■ THINGS TO DO
A. Answer these questions about the power quality paper:
(i) Which department does Dr. M. Sushama head?
(ii) What three voltage-quality disturbances does the proposed controller compensate?
(iii) What software is used for modelling the repetitive controller and the test system?
B. Please carry the power quality paper forward from the point where it stops.

■ EXCERPT PROVIDED
◇ ◇ ◇ ◇

Power Quality Improvement By A D-FACT Device Using Repetitive Controller

Power Quality Improvement By A D-FACT Device Using Repetitive Controller

Rashmi Kapoor Asst. Proff. EEE Dept. CVR College of Engg.

Hyderabad

Dr. M. Sushama Professor and Head, EEE Dept.

JNTU College of Engg. Kukatpally, Hyderabad

Abstract

This paper proposes a repetitive controller for a two- level DVR, that not only compensate key voltage- quality disturbances, namely, voltage sags, harmonic voltages, and voltage imbalances, but also simultaneously control current during downstream fault. Repetitive control is a simple control method as conventional methods like PID, also it removes tracking problems associated with PID controllers. MATLAB/SIMULINK is used to carry out all modelling aspects of repetitive controller and test system.

◇ ◇ ◇ ◇

■ RECORD EXTRACTS
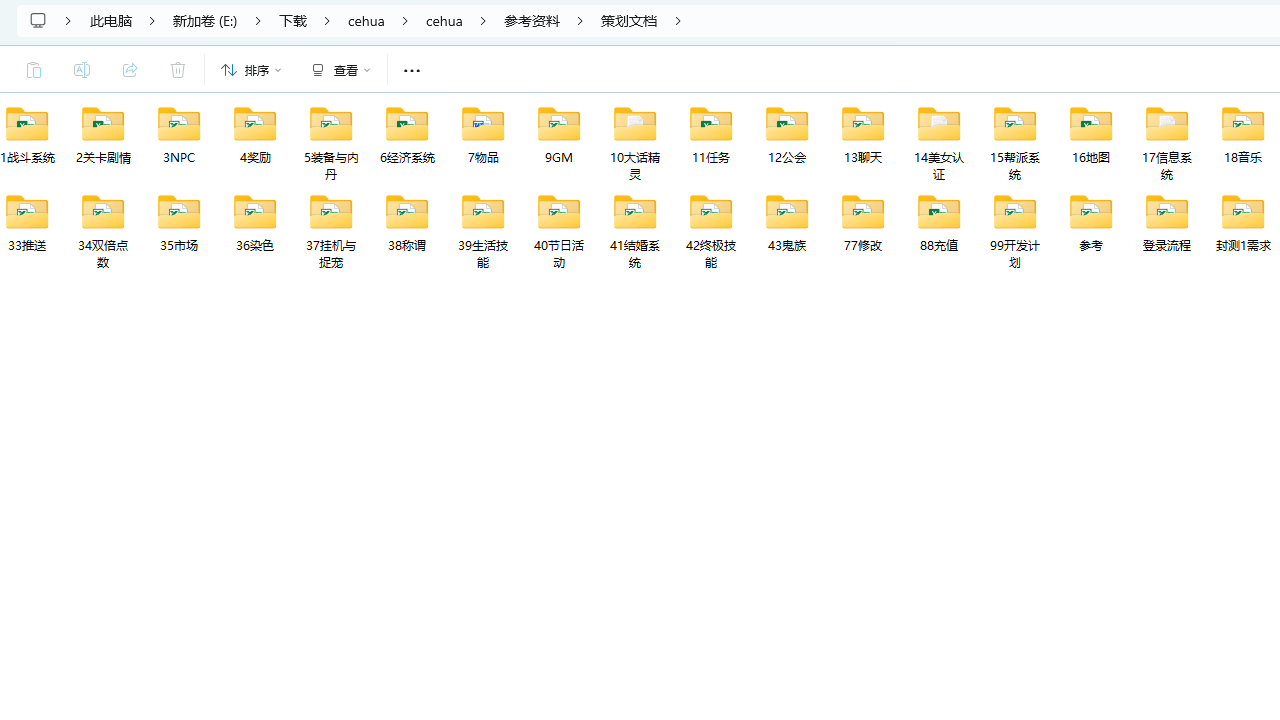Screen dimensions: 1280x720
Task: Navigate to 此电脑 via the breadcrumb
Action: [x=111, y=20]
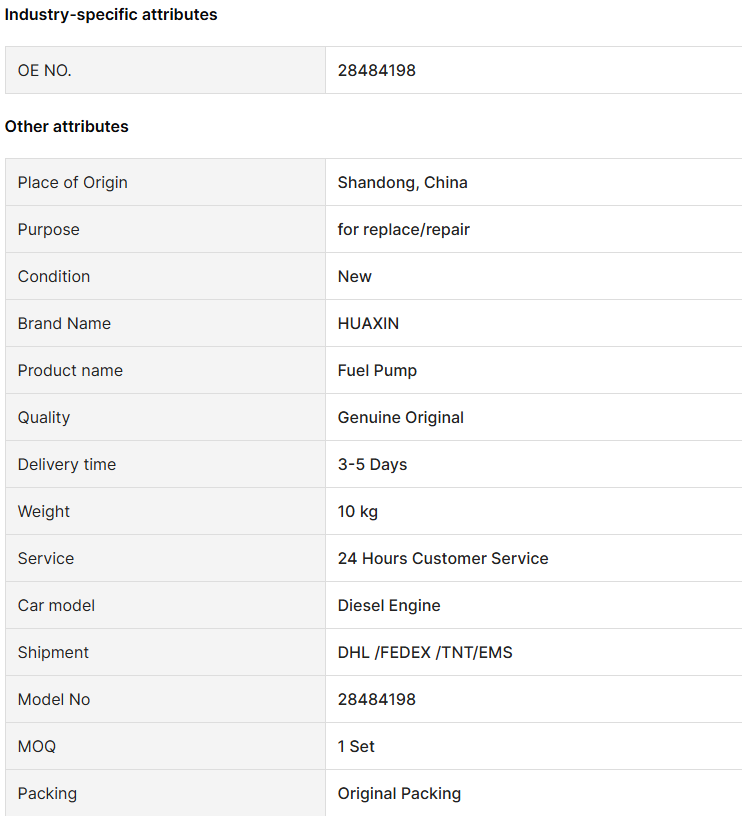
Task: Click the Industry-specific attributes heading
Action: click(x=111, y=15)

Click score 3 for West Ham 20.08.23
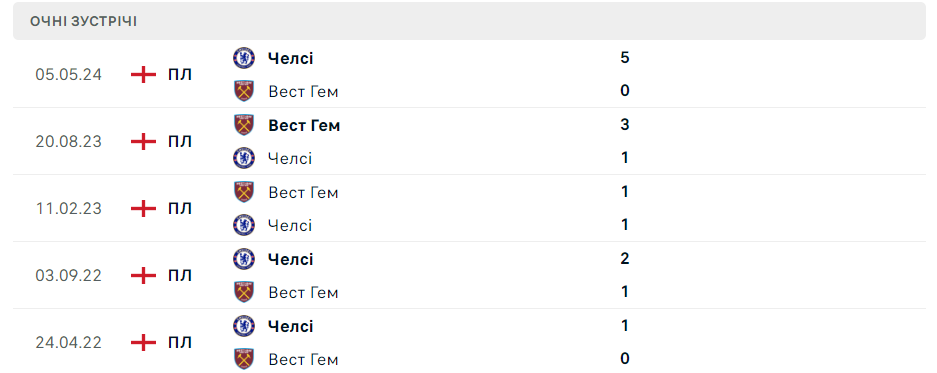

◇ ◇ ◇ ◇

■ OUTPUTS FOR THE TASKS
A.
(i) The EEE Dept. (at JNTU College of Engg., Kukatpally, Hyderabad)
(ii) Voltage sags, harmonic voltages, and voltage imbalances
(iii) MATLAB/SIMULINK

B.
1. Introduction

   Power quality is certainly a major concern in the present era; it becomes especially important with the introduction of sophisticated devices, whose performance is very sensitive to the quality of power supply. Modern industrial processes are based a large amount of electronic devices such as programmable logic controllers and adjustable speed drives. The electronic devices are very sensitive to disturbances [1] and thus industrial loads become less tolerant to power quality problems such as voltage dips, voltage swells, and harmonics. Voltage dips are considered one of the most severe disturbances to the industrial equipment. Swells and over voltages can cause over heating tripping or even destruction of industrial equipment such as motor drives. Electronic equipments are very sensitive loads against harmonics because their control depends on either the peak value or the zero crossing of the supplied voltage, which are all influenced by the harmonic distortion.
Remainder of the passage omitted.